No había que ser un negacionista de la mascarilla –una forma de avatar de los negacionistas de la pandemia– para albergar dudas sobre la efectividad del artilugio, habida cuenta de que la información que circulaba no era concluyente y los científicos no hablaban con una sola voz. Ni siquiera la OMS se posicionaba con claridad. “Aunque las mascarillas podrían reducir la transmisión en algunos entornos, como tiendas o transporte público, es poco probable que impidan la transmisión de contactos sociales cercanos y sostenidos, como en el hogar”, decía por esos días la investigadora en salud pública de la Universidad de Bristol Ellen Brooks. No es lo que se entiende por un llamamiento inequívoco. De modo que, al final, la mitología de la mascarilla tiene un ingrediente básico, y es que se abrió paso en medio de la adversidad. O de cierta adversidad. Por supuesto, no hay que desdeñar la campaña a favor que un negacionista como Donald Trump le hizo al posicionarse en contra (“es voluntario, no tenéis que hacerlo”, dijo). Probablemente mucha gente que tenía dudas se convenció de que era lo más sensato.

No hay que desdeñar la campaña a favor que un negacionista como Trump le hizo al posicionarse en contra

Fue tan tarde como el 30 de marzo de 2021 que el Gobierno decretó la obligatoriedad de la mascarilla en los espacios públicos al margen de que se pudiera o no guardar la distancia de seguridad. En plena Semana Santa, el decreto desencadenó un agudo malestar entre las autonomías de mar toda vez que, en fin, ¿eso incluye las playas? Las incluía, sí, o al menos no las señalaba como excepción. “Quieren convertir las playas en hospitales de campaña al aire libre”, clamó con ironía el vicepresidente de Exceltur, José Luis Zoreda. El malestar turístico obligó al Gobierno a crear una mesa técnica entre el Ministerio de Sanidad y las comunidades autónomas para matizar la ley. Catalunya fue de las primeras comunidades en señalar que la mascarilla solo era obligatoria en la playa cuando se interactuaba con otras personas.

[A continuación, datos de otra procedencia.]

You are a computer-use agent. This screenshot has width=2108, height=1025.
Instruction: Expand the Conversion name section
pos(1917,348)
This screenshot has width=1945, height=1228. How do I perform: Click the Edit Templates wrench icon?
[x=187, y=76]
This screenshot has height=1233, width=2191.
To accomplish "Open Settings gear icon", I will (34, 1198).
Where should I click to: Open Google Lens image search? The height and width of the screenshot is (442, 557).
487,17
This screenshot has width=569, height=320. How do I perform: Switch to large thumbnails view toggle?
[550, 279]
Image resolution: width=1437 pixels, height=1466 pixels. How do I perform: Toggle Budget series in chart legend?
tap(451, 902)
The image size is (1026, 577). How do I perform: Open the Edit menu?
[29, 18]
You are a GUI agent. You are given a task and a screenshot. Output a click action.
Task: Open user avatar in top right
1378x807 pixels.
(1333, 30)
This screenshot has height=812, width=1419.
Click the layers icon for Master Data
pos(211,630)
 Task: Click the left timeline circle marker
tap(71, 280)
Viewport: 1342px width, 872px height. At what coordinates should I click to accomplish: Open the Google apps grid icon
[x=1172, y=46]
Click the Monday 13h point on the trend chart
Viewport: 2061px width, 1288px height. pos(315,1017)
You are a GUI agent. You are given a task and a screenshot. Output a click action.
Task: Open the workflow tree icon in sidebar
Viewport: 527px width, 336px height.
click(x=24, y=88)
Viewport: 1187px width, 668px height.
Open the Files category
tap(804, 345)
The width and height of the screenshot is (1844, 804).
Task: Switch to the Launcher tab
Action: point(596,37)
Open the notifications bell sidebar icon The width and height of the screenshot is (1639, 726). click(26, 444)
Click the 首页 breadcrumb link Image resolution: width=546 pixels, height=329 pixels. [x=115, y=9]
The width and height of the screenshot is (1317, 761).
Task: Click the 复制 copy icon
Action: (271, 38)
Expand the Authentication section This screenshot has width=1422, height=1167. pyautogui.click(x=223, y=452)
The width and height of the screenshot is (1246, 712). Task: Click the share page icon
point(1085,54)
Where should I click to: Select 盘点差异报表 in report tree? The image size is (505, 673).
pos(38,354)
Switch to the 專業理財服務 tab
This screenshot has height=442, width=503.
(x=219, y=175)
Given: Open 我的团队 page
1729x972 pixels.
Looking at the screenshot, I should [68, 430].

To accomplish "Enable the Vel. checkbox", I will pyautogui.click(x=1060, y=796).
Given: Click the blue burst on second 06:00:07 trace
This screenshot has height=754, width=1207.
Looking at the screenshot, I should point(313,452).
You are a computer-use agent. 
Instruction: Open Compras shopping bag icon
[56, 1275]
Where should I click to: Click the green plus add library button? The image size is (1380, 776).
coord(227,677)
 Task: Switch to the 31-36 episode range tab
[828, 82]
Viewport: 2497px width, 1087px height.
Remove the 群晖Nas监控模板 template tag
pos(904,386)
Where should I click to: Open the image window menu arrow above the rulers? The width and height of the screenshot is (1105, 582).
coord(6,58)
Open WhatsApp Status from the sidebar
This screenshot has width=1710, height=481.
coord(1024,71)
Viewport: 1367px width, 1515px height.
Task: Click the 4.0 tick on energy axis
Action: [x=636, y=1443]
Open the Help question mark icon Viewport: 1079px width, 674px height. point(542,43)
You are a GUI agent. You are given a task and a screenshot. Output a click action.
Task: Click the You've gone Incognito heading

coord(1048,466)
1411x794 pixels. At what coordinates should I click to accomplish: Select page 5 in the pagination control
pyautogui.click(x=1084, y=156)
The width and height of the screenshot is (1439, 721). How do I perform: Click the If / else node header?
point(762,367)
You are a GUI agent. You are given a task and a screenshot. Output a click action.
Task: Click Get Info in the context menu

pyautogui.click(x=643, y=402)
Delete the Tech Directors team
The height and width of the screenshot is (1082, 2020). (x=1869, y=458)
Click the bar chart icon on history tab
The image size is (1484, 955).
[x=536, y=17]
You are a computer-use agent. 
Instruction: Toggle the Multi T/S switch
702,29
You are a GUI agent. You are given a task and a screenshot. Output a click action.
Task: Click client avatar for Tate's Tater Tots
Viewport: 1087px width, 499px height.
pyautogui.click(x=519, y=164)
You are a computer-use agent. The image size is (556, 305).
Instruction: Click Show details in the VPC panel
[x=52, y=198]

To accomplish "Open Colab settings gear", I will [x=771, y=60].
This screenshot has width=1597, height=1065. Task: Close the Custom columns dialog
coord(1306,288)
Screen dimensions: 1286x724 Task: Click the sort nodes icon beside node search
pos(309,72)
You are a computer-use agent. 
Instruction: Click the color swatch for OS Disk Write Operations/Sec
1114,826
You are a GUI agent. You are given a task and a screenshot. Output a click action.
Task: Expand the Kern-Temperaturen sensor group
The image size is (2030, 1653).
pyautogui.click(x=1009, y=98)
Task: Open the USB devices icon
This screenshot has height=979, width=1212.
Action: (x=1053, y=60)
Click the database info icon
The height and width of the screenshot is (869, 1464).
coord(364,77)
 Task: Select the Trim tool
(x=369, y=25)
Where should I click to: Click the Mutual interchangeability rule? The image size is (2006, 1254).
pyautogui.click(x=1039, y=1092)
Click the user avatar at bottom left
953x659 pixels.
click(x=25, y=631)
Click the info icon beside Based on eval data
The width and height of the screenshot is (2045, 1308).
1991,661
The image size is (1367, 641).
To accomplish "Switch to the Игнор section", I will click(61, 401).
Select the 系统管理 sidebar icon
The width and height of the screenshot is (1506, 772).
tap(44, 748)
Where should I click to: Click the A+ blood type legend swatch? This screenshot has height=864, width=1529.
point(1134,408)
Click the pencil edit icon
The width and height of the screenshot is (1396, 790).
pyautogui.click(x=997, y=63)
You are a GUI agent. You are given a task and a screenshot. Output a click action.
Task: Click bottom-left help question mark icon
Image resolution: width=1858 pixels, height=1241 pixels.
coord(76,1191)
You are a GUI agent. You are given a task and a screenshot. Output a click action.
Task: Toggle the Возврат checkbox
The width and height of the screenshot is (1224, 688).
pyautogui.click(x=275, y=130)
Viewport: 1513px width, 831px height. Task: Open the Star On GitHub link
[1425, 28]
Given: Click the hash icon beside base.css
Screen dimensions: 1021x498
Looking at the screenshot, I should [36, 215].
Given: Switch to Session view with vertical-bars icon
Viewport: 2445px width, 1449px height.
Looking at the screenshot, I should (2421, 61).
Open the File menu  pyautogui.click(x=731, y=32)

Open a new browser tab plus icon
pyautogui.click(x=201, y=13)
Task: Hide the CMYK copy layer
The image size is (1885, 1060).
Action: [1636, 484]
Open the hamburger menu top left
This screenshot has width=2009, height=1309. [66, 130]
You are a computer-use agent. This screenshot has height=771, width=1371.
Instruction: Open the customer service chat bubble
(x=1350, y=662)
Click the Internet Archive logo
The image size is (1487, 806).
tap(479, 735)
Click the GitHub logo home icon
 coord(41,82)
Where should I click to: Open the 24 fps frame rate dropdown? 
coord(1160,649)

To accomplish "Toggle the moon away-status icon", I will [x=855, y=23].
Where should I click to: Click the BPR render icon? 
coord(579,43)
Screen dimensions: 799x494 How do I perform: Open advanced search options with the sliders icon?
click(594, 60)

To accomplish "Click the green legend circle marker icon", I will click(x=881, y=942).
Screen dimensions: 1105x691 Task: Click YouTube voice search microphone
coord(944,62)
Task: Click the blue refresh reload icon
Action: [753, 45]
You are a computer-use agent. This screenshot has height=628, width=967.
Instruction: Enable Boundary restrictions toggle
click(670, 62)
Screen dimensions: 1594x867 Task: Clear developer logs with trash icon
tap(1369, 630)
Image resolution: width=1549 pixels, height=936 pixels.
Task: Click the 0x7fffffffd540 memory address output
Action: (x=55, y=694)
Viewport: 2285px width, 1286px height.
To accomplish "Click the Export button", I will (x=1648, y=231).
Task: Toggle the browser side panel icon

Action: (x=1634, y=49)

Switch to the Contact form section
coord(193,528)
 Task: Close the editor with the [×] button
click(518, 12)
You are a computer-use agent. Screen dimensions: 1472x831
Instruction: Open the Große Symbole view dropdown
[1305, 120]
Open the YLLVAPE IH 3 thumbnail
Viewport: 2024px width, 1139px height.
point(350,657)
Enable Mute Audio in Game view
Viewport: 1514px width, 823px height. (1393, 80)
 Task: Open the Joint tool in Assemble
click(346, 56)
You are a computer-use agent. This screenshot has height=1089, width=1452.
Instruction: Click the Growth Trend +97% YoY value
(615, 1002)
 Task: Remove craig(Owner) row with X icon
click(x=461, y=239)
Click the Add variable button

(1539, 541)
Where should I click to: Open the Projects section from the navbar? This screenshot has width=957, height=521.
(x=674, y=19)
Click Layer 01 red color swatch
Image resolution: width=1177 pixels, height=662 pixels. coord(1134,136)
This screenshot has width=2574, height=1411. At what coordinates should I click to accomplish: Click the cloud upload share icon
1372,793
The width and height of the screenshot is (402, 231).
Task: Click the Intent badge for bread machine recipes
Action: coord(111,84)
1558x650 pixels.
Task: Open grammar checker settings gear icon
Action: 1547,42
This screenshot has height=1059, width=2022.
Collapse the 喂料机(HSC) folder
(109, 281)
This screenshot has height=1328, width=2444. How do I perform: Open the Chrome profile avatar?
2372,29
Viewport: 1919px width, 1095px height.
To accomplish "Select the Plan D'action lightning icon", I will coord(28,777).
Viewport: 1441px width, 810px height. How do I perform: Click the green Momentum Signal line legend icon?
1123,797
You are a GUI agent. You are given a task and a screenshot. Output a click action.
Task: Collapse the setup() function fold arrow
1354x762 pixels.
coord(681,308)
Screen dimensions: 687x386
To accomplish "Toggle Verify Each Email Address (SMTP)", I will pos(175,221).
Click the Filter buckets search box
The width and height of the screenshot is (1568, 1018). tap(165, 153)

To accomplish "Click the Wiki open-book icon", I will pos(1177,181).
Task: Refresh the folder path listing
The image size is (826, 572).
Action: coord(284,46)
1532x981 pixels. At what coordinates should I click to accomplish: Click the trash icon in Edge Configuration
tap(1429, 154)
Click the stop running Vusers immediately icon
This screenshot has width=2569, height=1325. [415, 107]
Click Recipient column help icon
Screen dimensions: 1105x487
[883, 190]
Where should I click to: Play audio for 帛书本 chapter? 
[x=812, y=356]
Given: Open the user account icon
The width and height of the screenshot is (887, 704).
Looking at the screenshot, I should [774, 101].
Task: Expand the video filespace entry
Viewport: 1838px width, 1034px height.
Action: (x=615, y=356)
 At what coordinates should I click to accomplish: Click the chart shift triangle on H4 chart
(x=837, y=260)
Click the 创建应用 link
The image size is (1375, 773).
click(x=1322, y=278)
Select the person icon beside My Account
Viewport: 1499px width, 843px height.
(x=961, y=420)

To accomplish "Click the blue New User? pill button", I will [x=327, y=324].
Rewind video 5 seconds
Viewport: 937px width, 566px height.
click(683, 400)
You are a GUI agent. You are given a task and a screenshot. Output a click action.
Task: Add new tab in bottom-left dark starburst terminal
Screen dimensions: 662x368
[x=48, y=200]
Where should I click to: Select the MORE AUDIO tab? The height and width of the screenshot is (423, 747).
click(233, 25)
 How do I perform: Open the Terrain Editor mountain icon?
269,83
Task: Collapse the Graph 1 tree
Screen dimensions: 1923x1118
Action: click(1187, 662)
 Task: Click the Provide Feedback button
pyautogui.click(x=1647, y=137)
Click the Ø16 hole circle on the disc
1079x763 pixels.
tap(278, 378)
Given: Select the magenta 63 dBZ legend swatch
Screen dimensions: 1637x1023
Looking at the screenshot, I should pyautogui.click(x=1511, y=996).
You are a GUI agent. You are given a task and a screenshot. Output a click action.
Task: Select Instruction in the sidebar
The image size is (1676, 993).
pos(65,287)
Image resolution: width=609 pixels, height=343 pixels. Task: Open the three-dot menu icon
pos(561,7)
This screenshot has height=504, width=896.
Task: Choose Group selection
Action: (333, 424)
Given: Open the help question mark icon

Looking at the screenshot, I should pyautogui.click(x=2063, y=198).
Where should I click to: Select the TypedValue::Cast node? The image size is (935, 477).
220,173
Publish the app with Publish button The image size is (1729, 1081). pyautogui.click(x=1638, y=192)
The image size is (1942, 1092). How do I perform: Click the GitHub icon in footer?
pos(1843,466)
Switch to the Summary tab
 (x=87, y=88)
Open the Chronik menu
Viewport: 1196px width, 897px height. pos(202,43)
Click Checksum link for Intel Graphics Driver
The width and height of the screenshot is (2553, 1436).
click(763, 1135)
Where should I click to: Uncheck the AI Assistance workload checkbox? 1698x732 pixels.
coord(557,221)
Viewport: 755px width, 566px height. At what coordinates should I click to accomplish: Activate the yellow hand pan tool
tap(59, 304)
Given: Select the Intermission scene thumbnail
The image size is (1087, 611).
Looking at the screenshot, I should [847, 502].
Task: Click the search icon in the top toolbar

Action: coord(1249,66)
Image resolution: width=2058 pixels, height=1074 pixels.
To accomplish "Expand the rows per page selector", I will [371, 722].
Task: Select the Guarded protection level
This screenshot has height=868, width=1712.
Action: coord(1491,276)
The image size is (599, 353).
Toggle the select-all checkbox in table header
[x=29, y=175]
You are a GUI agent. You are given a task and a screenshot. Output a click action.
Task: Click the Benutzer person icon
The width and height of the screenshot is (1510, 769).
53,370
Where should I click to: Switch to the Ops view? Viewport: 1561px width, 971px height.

La plegable heroína de algodón y poliéster empieza desde este sábado una nueva vida, una existencia que vivirá a medio camino entre su lugar natural, tapando caras, y los bolsillos o bolsos donde permanecerá mientras no sea necesaria. La gente respira aliviada. La gente respira, sin más. Su desaparición progresiva es trasunto de la también paulatina retirada de la pandemia, y algún día, dentro de poco, al parecer, será recuerdo en las fotos y el tipo de percudido objeto que aparece cuando se hace limpieza en los cajones. Quizá entonces sean miradas con más cariño, pero de momento, que sean objeto del desprecio colectivo solo satisface otra gran condición de los héroes y las heroínas: la incomprensión.